Professor Calculus

Artificial intelligence can write a poem in the style of Walt Whitman, provide dating advice and suggest the best way to cook an artichoke. But when it comes to mathematics, large language models like OpenAI’s ChatGPT have sometimes stumbled over basic problems. Some see this as an inherent limitation of the technology, especially when it comes to complex reasoning.
A new initiative from the Defense Advanced Research Projects Agency (Darpa) seeks to account for that shortfall by enlisting researchers in finding ways to conduct high-level mathematics research with an AI “co-author”. The goal of the new grant-making programme, Exponentiating Mathematics, is to speed up the pace of progress in pure (as opposed to applied) maths — and, in doing so, to turn AI into a superlative mathematician.
“Mathematics is this great test bed for what is right now the key pain point for AI systems,” said Patrick Shafto, a mathematician and computer scientist from Rutgers University, US, who now serves as a programme manager in Darpa’s information innovation office, known as I20. “So if we overcome that, potentially, it would unleash much more powerful AI.” He added, “There’s huge potential benefit to the community of mathematicians and to society at large.”
Shafto spoke from his office at Darpa’s headquarters, an anonymous building in northern Virginia, US, whose facade of bluish glass gives little indication that it houses one of the most unusual agencies in the federal government.
“By improving mathematics, we’re also understanding how AI works better,” said Alondra Nelson, who served as a top science adviser in President Joe Biden’s administration and is a faculty member at the Institute for Advanced Study in Princeton, New Jersey, US. “So I think it’s kind of a virtuous cycle of understanding.” She suggested that, down the road, maths-adept AI could enhance cryptography and aid in space exploration.
Started after World War II to compete with the Soviet Union in the space race, Darpa is most famous for fostering the research that led to the creation of Arpanet, the precursor to the Internet we use today.
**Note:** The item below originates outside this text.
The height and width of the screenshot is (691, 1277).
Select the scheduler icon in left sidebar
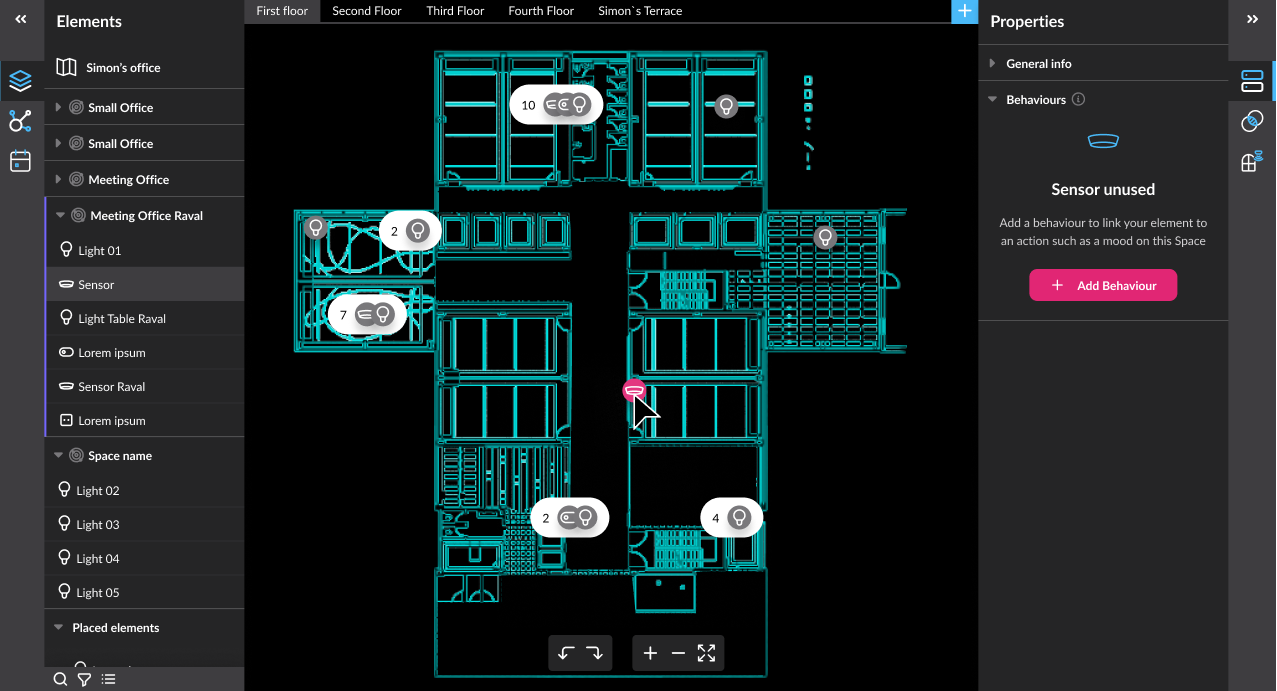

Darpa later funded the research that gave rise to drones and Apple’s digital assistant, Siri. But it is also responsible for the development of Agent Orange, the potent defoliant used to devastating effect during the Vietnam War.
“I’m sure this isn’t 100 per cent innocent,” Andrew Granville, a mathematician at the University of Montreal, Canada, said of Darpa’s maths initiative, although he emphasised that he was only speculating about eventual outcomes. Darpa is, after all, part of the Pentagon, even if it has traditionally operated with enviable independence. The US military is rapidly incorporating AI into its operations, with the aim of not losing out to China and its People’s Liberation Army or to Russia, which has been testing out new technologies on the battlefield in Ukraine.
A surfer and skateboarder in his free time, Shafto, 49, sat in a sparse conference room one recent afternoon, imagining a future when AI would be as good at solving multistep problems as it is at trying to glean meaning from huge troves of texts, which it does through the use of probability theory.
“There are great mathematicians who work on age-old problems,” Shafto said. “That’s not the kind of thing that I’m particularly interested in.” Instead, he wanted the discipline to move more quickly by using AI to save time.
“Problems in mathematics take decades, or centuries sometimes, to solve,” he said in a recent presentation at Darpa’s headquarters on the Exponentiating Mathematics project, which was accepting applications till mid-July. He then shared a slide showing that, in terms of the number of papers published, maths had stagnated during the last century while life and technical sciences had exploded. In case the point wasn’t clear, the slide’s heading drove it home: “Math is sloooowwww.”
The kind of pure maths Shafto wants to accelerate tends to be “sloooowwww” because it is not seeking numerical solutions to concrete problems, the way applied mathematics does. Instead, pure maths is the heady domain of visionary theoreticians who make audacious observations about how the world works, which are promptly scrutinised (and sometimes torn apart) by their peers.
“Proof is king,” Granville said.
Maths proofs consist of multiple building blocks called lemmas, minor theorems employed to prove bigger ones. Whether each Jenga tower of lemmas can maintain integrity in the face of intense scrutiny is precisely what makes pure maths such a “long and laborious process”, acknowledged Bryna R. Kra, a mathematician at Northwestern University, US. “All of maths builds on previous maths, so you can’t really prove new things if you don’t understand how to prove the old things,” she said. “To be a research mathematician, the current practice is that you go through every step, you prove every single detail.”
Lean, a software-based proof assistant, can speed up the process, but Granville said it was “annoying, because it has its own protocols and language”, requiring programming expertise. “We need to have a much better way of communication,” he added.
Could artificial intelligence save the day? That’s the hope, according to Shafto. An AI model that could reliably check proofs would save enormous amounts
of time, freeing mathematicians to be more creative.